Компания AOC, один из ведущих производителей всевозможных мониторов, то и дело обновляет игровую линейку AGON. Сегодня в нашу тестовую лабораторию прибыл один из ее представителей – 32-дюймовый вогнутый AOC AGON AG322QC. Монитор поддерживает технологию AMD Free Sync, которая обеспечивает плавный игровой процесс, и Flicker Free, снижающую нагрузку на зрение. Посмотрим, на что еще он способен.

*Особенности конструкции* 

Дизайн AOC AGON AG322QC впечатляет: красная подсветка, серебристые пластиковые вставки «под металл» на задней панели делают внешний вид особенно агрессивным. Корпус выполнен из комбинированного матового и глянцевого пластика. К качеству сборки претензий не возникло: конструкция выглядит аккуратно, зазоры ровные, заусенец нет. На тыльной панели находится держатель для гарнитуры, который удобно использовать во время перерыва между баталиями.

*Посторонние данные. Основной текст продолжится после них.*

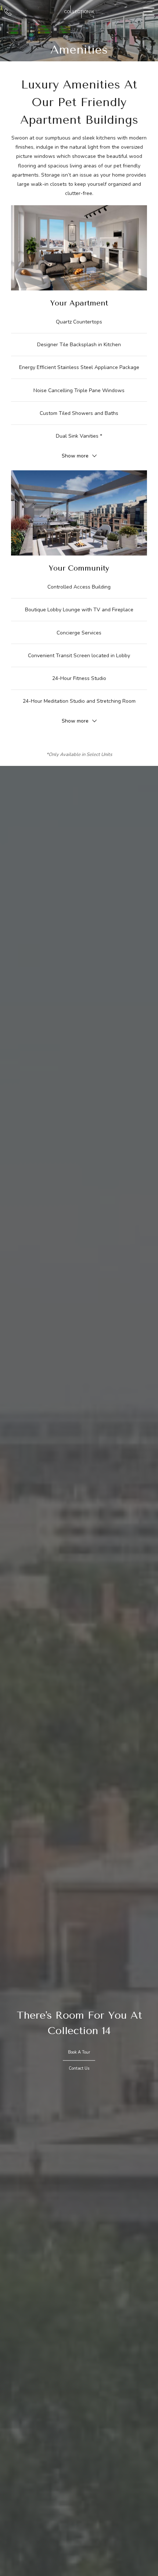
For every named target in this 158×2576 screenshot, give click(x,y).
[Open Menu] (148, 11)
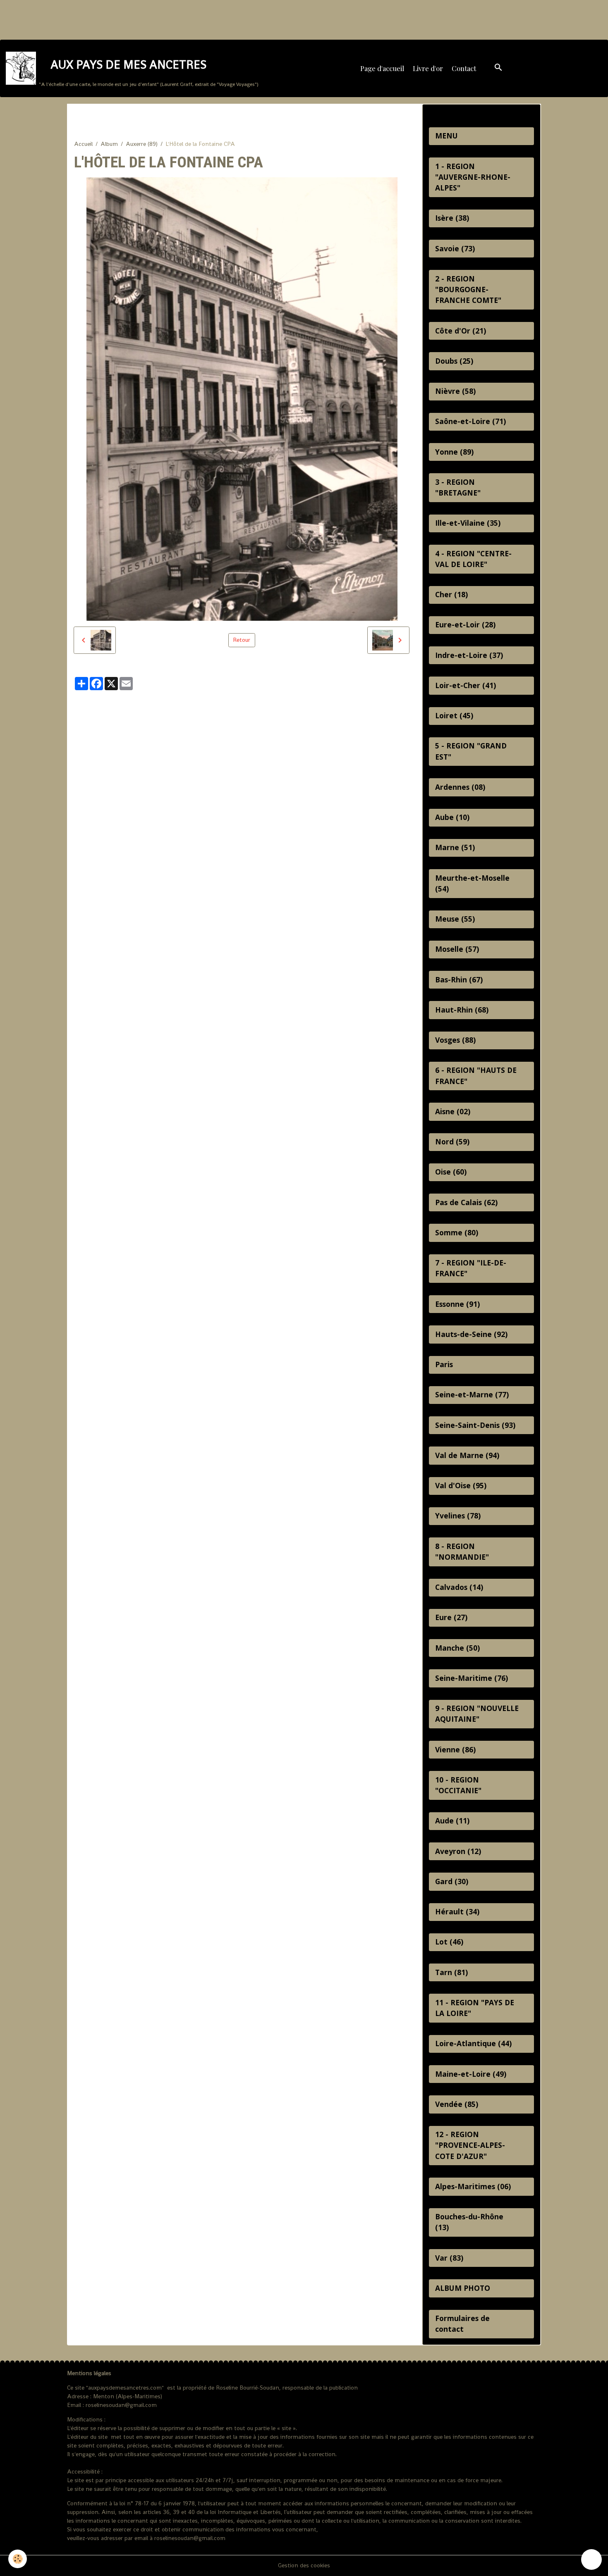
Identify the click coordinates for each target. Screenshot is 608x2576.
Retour (241, 639)
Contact (464, 68)
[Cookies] (17, 2559)
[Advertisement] (150, 18)
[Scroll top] (591, 2559)
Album (109, 144)
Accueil (83, 144)
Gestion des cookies (304, 2565)
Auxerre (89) (142, 144)
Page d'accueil (382, 68)
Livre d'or (428, 68)
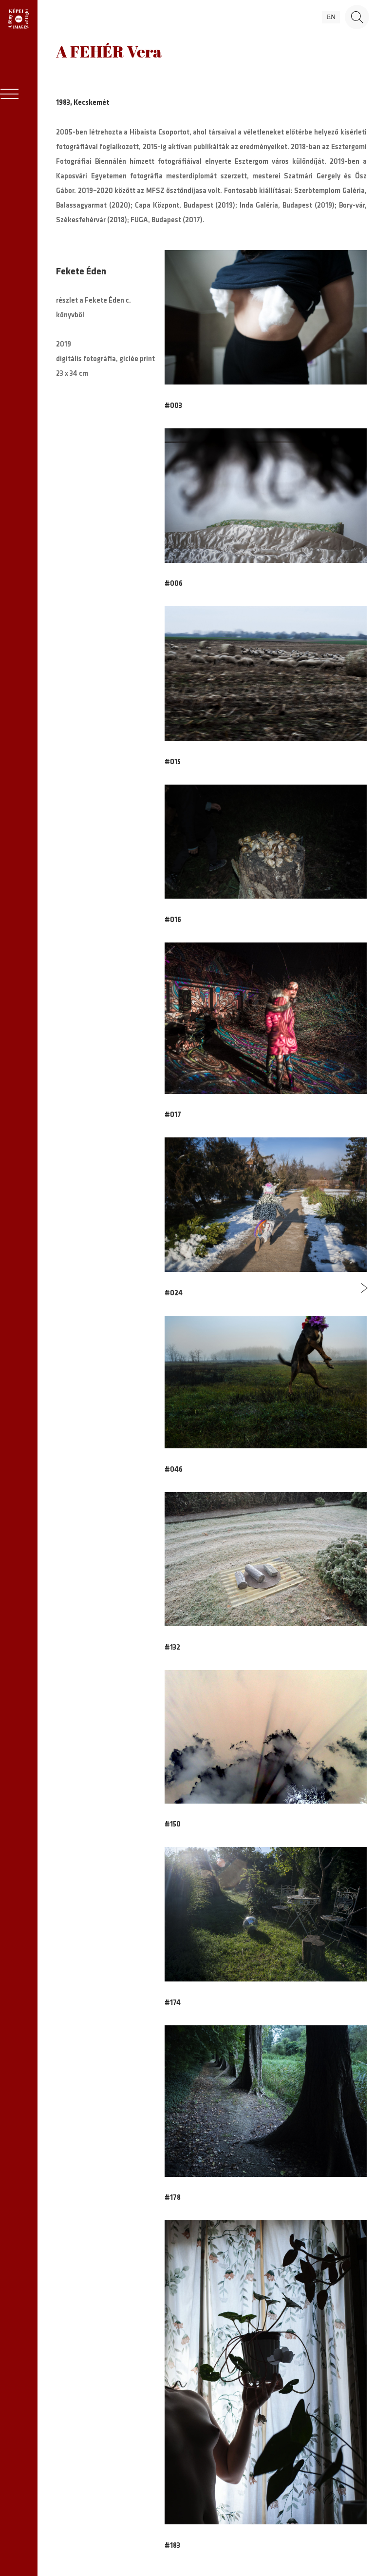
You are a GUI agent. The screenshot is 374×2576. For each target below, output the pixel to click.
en (331, 17)
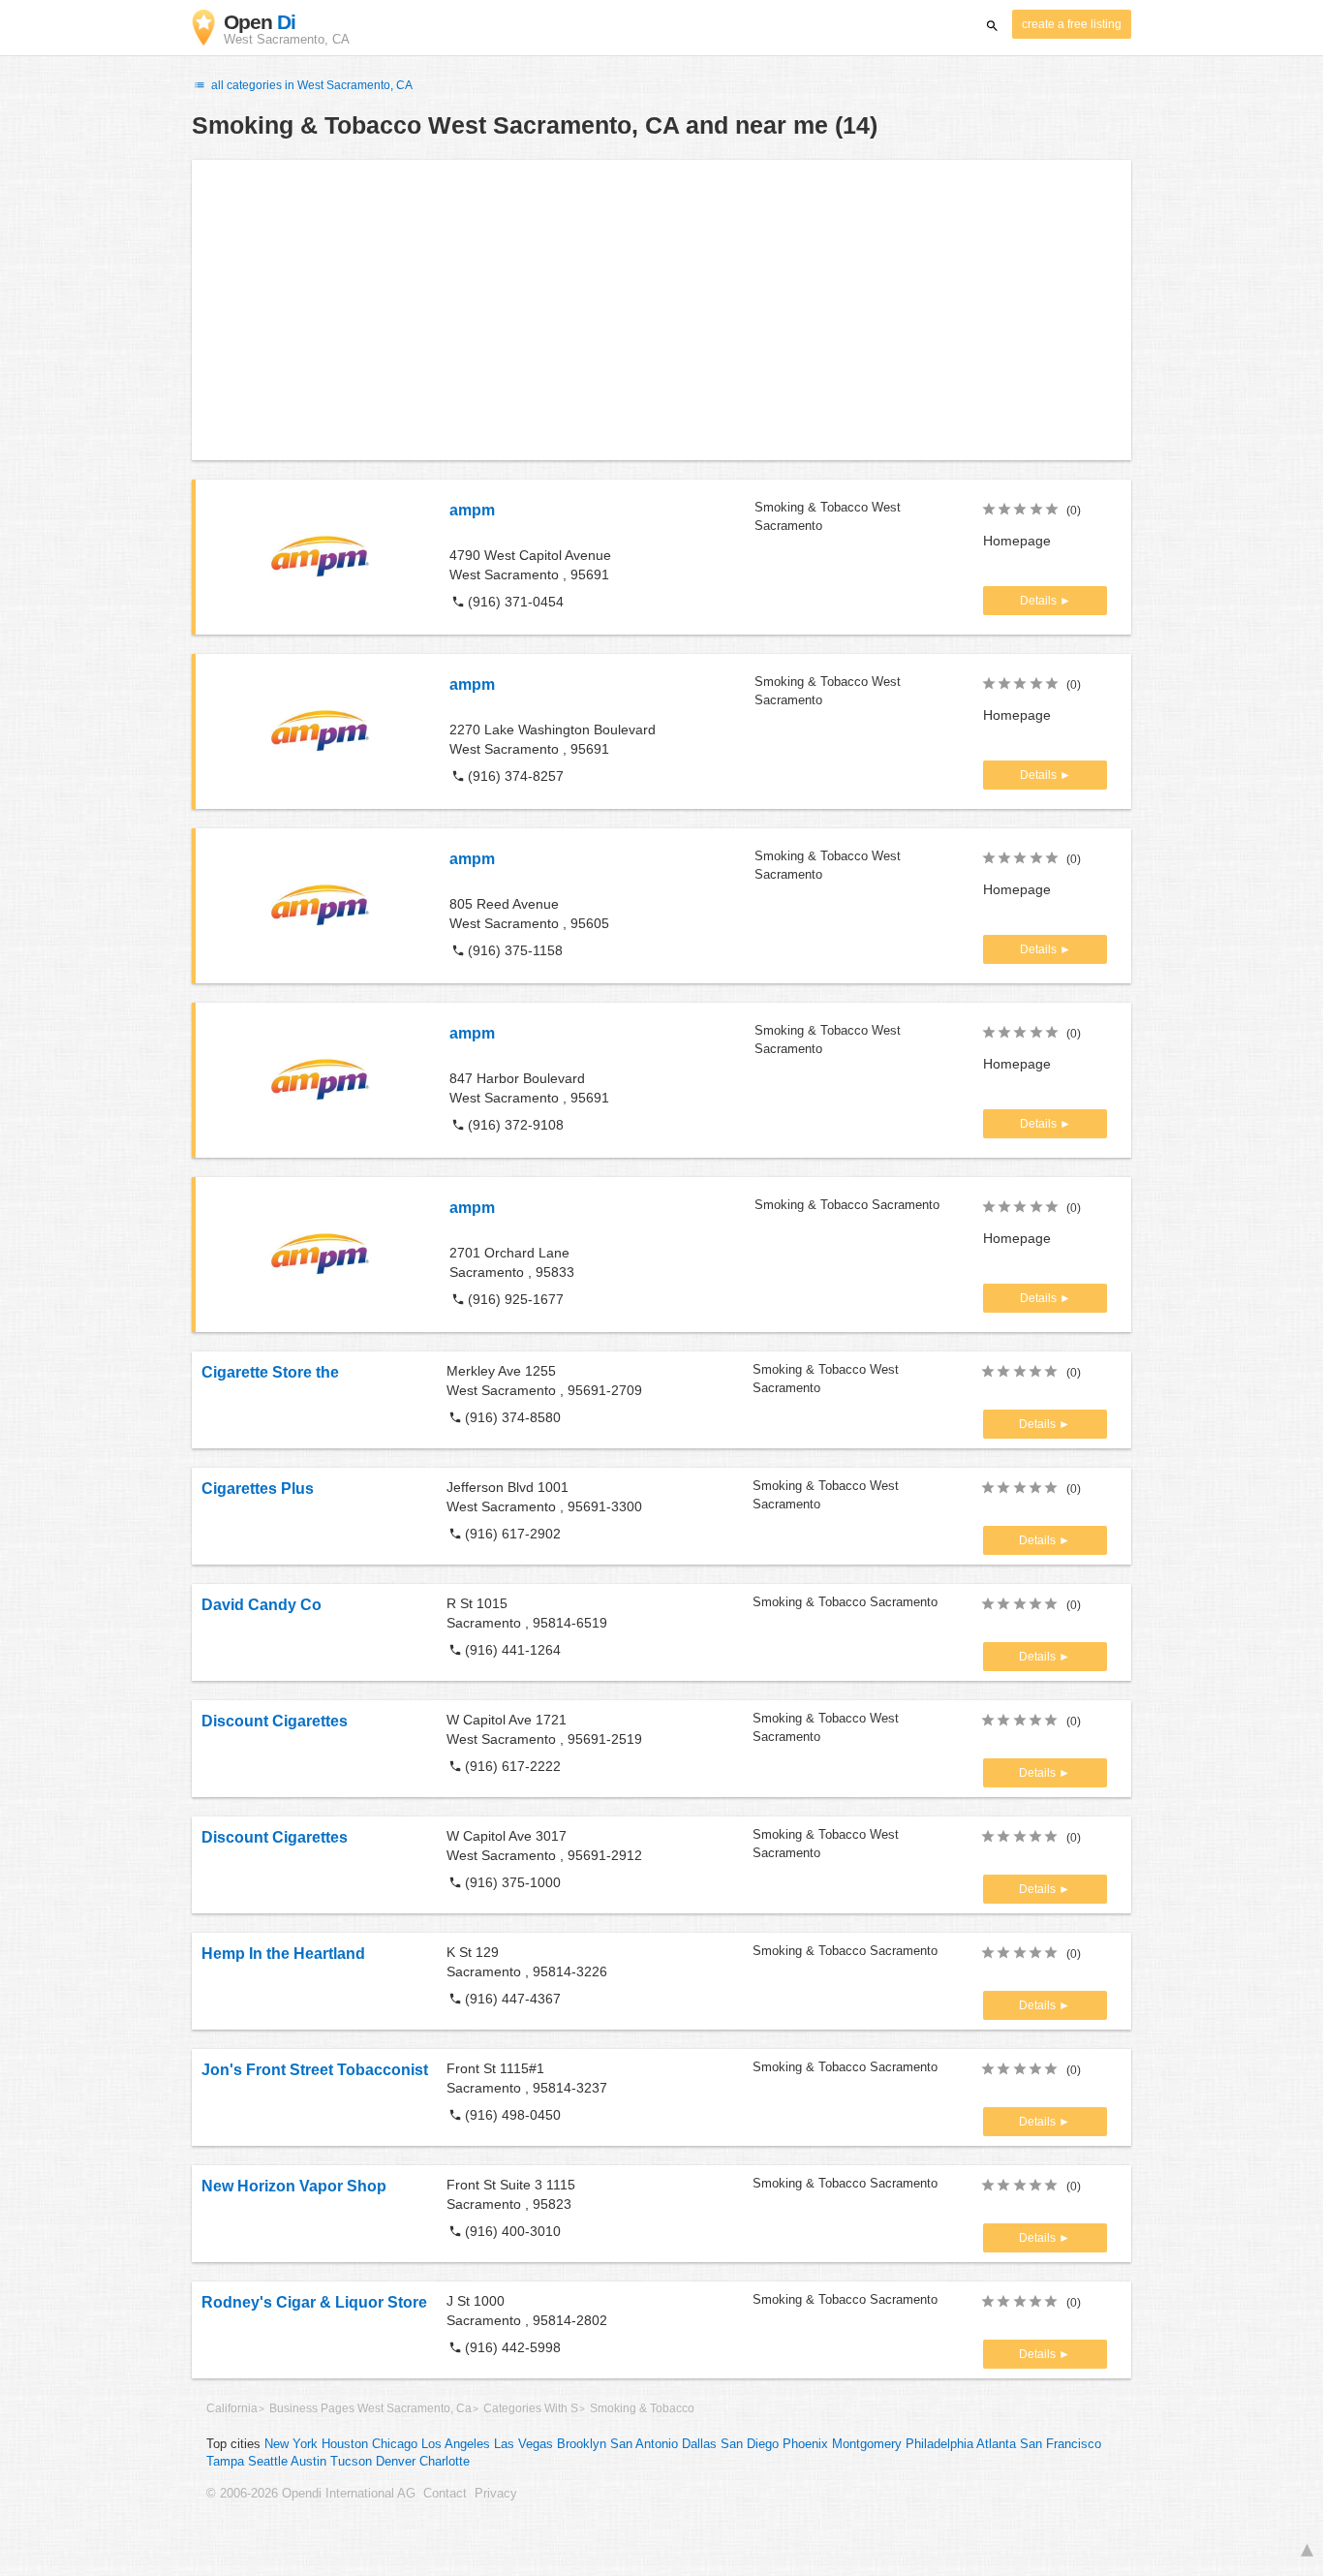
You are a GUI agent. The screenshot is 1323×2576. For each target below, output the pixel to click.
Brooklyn (581, 2444)
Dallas (699, 2444)
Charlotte (444, 2461)
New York (291, 2444)
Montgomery (867, 2444)
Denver (395, 2461)
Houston (345, 2444)
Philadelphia (939, 2444)
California (232, 2408)
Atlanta (996, 2444)
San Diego (750, 2444)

На выключенном дисплее узкие рамки практически не видны – за счет этого панель выглядит еще больше, чем она есть в действительности. Массивная подставка устойчиво фиксирует монитор на столе. Кроме того, она позволяет менять высоту дисплея, наклонять и поворачивать его под любым углом. Подставка выполнена в форме арки, благодаря чему нижняя граница экрана расположена довольно высоко над поверхностью стола.

Разъемы распределены по двум блокам – основному и боковому. В первом находятся два HDMI, один DisplayPort и один VGA, микрофонный и линейный аудиовходы. Во втором предусмотрен USB-разветвитель и два мини-джека для подключения наушников.

*Особенности меню* 

На нижней грани монитора под логотипом AGON находится джойстик – основной элемент управления. При желании можно подключить проводной пульт управления, который позволяет переключать пункты меню с помощью стрелок и кнопки ОК, а также быстро менять видеорежимы.

Меню простое и понятное – в нем можно разобраться даже без инструкции. В пункте «Яркость» регулируется гамма, контрастность, заданный видеорежим. Пункт «Цветовой режим» позволяет настроить цветовую температуру и запустить режим DCB, повышающий насыщенность различных цветов в соответствии с шаблонами по умолчанию. В пункте «Улучшение изображения» задействуется режим повышенной яркости для отдельных участков изображения. В общих настройках регулируется само меню, а в настройках игры задействуется один из режимов, активируется овердрайв и фильтр синего цвета, высветляются тени. Пункт «Дополнительные настройки» содержи следующие параметры: автоопределение видеосигнала, текущие характеристики видеорежима, сброс настроек.

*Тестирование* 

В мониторе установлена 8-битная матрица SVA TP Vision диагональю 32 дюйма с разрешением 2560 х 1440 точек. Радиус кривизны панели составляет всего 1,8 м, поэтому чересчур вогнутым дисплей не выглядит. Вместе с тем изображение получается живым и естественным – создается эффект полного погружения в происходящее на экране. Максимальная частота обновления – 144 Гц, а минимальное время отклика – 4 мс. За счет таких параметров геймплей получается плавным, без разрывов, подвисаний и подтормаживаний. К тому же, AOC AGON AG322QC поддерживает технологию AMD Free Sync, которая устраняет неприятные артефакты.

Дисплей имеет полуматовое покрытие, благодаря чему кристаллический эффект отсутствует. Углы обзора широкие и по вертикали, и по горизонтали: при отклонении от прямого просмотра изображение не искажается. С учетом большой площади экрана равномерность подсветки можно считать идеальной. Цветовой охват значительно больше пространства sRGB, поэтому цвета получаются насыщенными и реалистичными. В настройках предусмотрены игровые режимы, в которых изображение получается более четким, насыщенным и контрастным.

*Вывод* 

Монитор произвел положительное впечатление. В нем все по-геймерски: агрессивный дизайн, живая картинка, плавный игровой процесс, несколько видеорежимов. За счет вогнутой панели достигается эффект полного погружения – можно почувствовать себя реальным героем продвинутых шутеров.

----------